Personally, I'd rather see the original mortgagee squatting in the house if at all possible. Unless they moved in and never made a mortgage payment, they at least put some equity into the home and deserve to have the property awarded to them in the event the bank can't produce proof of the title.
Not that I'm against giving free homes to the homeless, just that it would be a bit more just to see the homeowner back in place.
I guess I don't see why someone should be allowed to live for free in a property that doesn't belong to them. I would love to never have to pay for rent and have a free place to live but that is not how things should be.
Tell that to these guys:
The basic point is that land is a limited resource and it shouldn't be left to go to waste.
Counterpoint: Land is a limited resource and requires intelligent management, not constant utilization. The tragedy of the commons exists both in the city's foreclosed homes and the country's enormous tracts of tillable and forested land. If you throw open the gates to "anyone who wants to use it" then you're going to see trashed houses, leached soil, and razed forests in a matter of months.
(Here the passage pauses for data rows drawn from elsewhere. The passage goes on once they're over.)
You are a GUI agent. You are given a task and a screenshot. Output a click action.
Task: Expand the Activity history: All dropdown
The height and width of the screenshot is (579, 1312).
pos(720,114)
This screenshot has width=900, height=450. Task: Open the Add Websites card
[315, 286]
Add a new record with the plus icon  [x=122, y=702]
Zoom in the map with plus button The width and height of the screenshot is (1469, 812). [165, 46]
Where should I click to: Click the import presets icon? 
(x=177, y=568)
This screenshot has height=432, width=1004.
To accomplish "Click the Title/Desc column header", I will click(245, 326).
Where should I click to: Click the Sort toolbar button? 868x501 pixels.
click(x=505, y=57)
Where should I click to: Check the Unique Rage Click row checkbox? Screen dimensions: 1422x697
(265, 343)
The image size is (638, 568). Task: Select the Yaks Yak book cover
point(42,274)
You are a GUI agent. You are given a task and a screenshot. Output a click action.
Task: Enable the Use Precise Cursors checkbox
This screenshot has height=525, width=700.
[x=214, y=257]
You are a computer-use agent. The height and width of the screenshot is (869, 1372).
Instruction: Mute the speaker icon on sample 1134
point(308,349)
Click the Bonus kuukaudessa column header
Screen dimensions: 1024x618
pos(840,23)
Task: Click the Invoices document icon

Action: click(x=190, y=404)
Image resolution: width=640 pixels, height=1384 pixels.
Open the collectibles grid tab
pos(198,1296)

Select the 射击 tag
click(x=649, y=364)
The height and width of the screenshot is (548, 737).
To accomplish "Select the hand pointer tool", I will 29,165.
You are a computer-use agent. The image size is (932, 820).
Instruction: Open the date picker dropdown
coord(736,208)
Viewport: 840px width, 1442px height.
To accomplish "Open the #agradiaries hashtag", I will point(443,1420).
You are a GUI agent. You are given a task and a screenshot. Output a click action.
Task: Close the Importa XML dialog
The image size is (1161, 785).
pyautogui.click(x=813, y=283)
I don't see why. If you attach title to usage, the squatter has at least the prospect of owning the land free and clear. He or she has an incentive to protect the home, because he or she has a kind of property interest in the home - a kind of property interest that can one day expand to full legal title. Why would a squatter trash a home if he or she has the prospect of owning it?
In terms of utilization, preservation can be a form of utilization. But there has to be some effort to protect title. So the question here would be whether the banks will (or even can) protect their title by seeking to eject to squatters.
So can I come move into your basement free of charge and live there? Or perhaps an unused room you have?
There's an assumption in the scenario that there will be more foreclosed homes in which to move, otherwise you would be correct. A one-time allocation can work, but a general "If it's unused, go ahead and use it" will incur the tragedy since they'll move in and stay until conditions are unacceptable, then move on to the next plot.
This exact thing happened in the Deep South during the 1800s, landowners would work a field to death, then buy more land and abandon the fallow field. Later on it would be taken by someone else and a tangle of title claims would wind up in the courthouse. The trick is that back in those days possession really was 90% of the law. Today you would either face the occupiers trashing the place and moving on, or improving the place only to face legal challenges after the fact. It's a sticky prospect.